John Schultz IV takes the stand for the first time in day three of his retrial
FULTON COUNTY, Ind. -- After two days of testimony from detectives, experts and an alleged co-conspirator, John Schultz IV was called up to the stand as the defense's sole witness, and told the jurors his side of what happened in the months before his arrest.
Schultz took the stand before noon, and spoke calmly-- if quietly-- to the court.
He described his upbringing as "typical," though he was bullied at a young age, eventually leaving Rochester Schools to take online courses, which he didn't continue after the tenth grade.
Around the age of twelve, he said he began to abuse Vyvanse, a drug prescribed to treat ADD and ADHD, eventually moving to marijuana, LSD, and Xanax before taking harder drugs like meth and heroin.
In 2019, he developed a close friendship with Donald Robin Jr, and bonded over similar, troubled upbringings.
They did drugs together, and he said they began to joke about shooting up a school because they were "very bored and very high." According to Schultz, these plans-- for him-- were far from serious, and claimed he was only interested in Columbine because Robin was, and he wanted Robin was, and he wanted Robin to look up to him.
Robin nicknamed Schultz "Reb--" the nickname of Columbine perpetrator Eric Harris-- and the pair both got tattoos related to the Columbine shooting at his suggestion, according to Schultz.
He said that any talk about school shootings was done only by Robin; the one time Schultz mentioned it to someone else-- a friend, Jared Carter-- was because he was angry.
Schultz then spoke to the jury, and told them "I'm sorry for making people believe that I would actually hurt children.

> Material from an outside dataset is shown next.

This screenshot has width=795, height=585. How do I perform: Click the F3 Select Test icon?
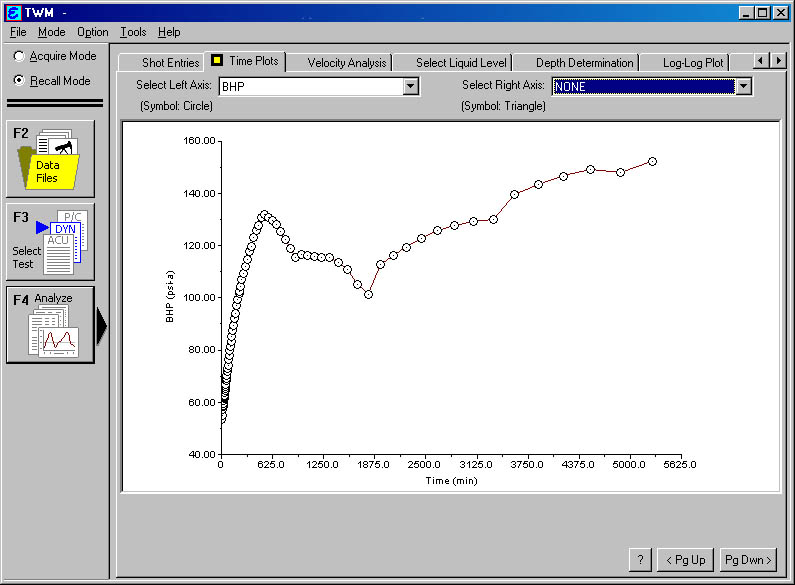pyautogui.click(x=50, y=241)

I'd never actually do something like that."
After this, the court took a short lunch break. When the jury returned, the prosecution challenged the statements made by Schultz.
They argued Schultz downplayed his own interest in Columbine. At one point, Schultz was living with his grandparents, who threatened to kick him out of their house because he frequently talked about Columbine, along with his continued drug use. He said his father disowned him for similar reasons.

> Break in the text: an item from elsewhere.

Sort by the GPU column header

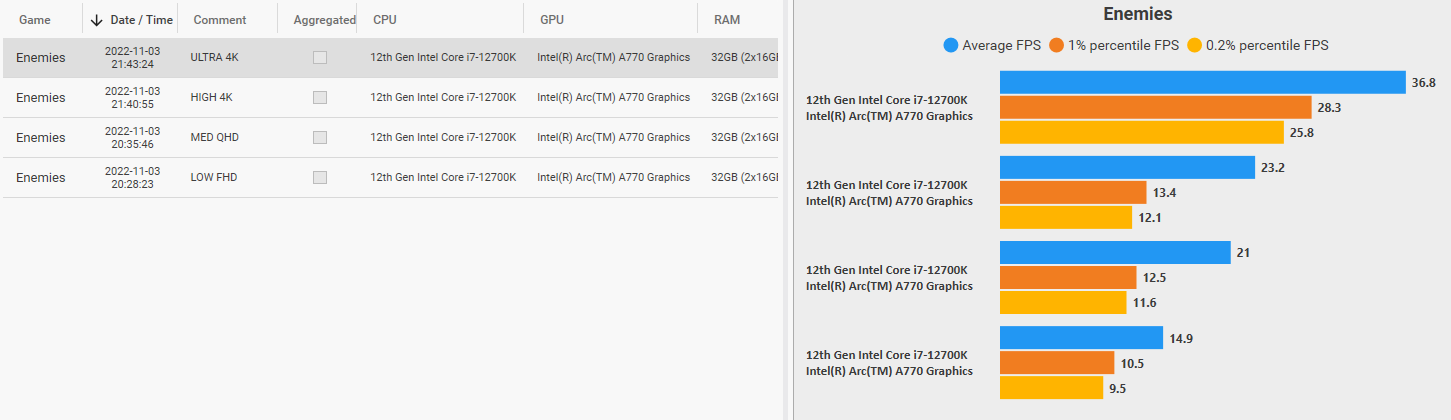[552, 20]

Schultz also scrawled "NBK" on a baseball cap-- an abbreviation for "Natural Born Killers," a phrase used by Harris and Dylan Klebold to refer to their plan to shoot up Columbine High School. Schultz also wrote the date of the massacre-- 04/20/99-- on a smartwatch band, though he denied it being a direct reference.
The prosecution also brought up the Facebook conversation to Jared Carter-- who confronted Schultz about his message where he said he wanted to shoot up a school; Schultz said he wasn't joking. He told the jurors that he was trying to scare Carter with the message.

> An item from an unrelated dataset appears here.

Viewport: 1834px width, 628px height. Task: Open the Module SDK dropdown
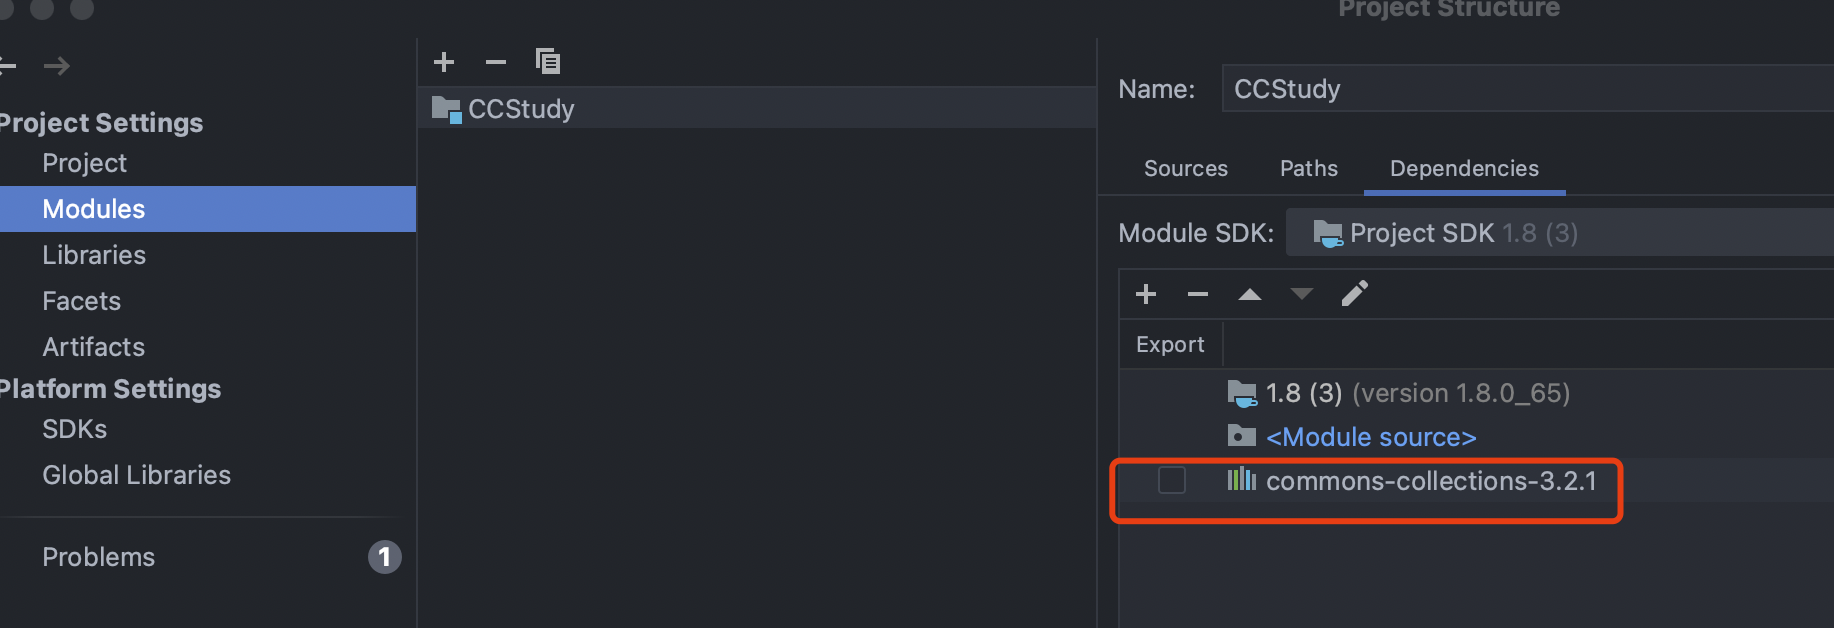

Videos pulled from Robin's phone showed Schultz saying that he wanted to shoot up schools and "pull a Columbine--" though he argued his tone of voice was not serious.
Ultimately, Schultz told the court that around this time, he felt he was getting too deep into Columbine research, and was starting to learn things about it he felt he shouldn't know-- and told a friend that his research was "stupid." He continued to deny that he made plans with Donald Robin Jr.
The defense rested after his testimony.
Tomorrow, attorneys will make their closing arguments, the jury will be given final instruction, and ABC57 will be waiting for the verdict.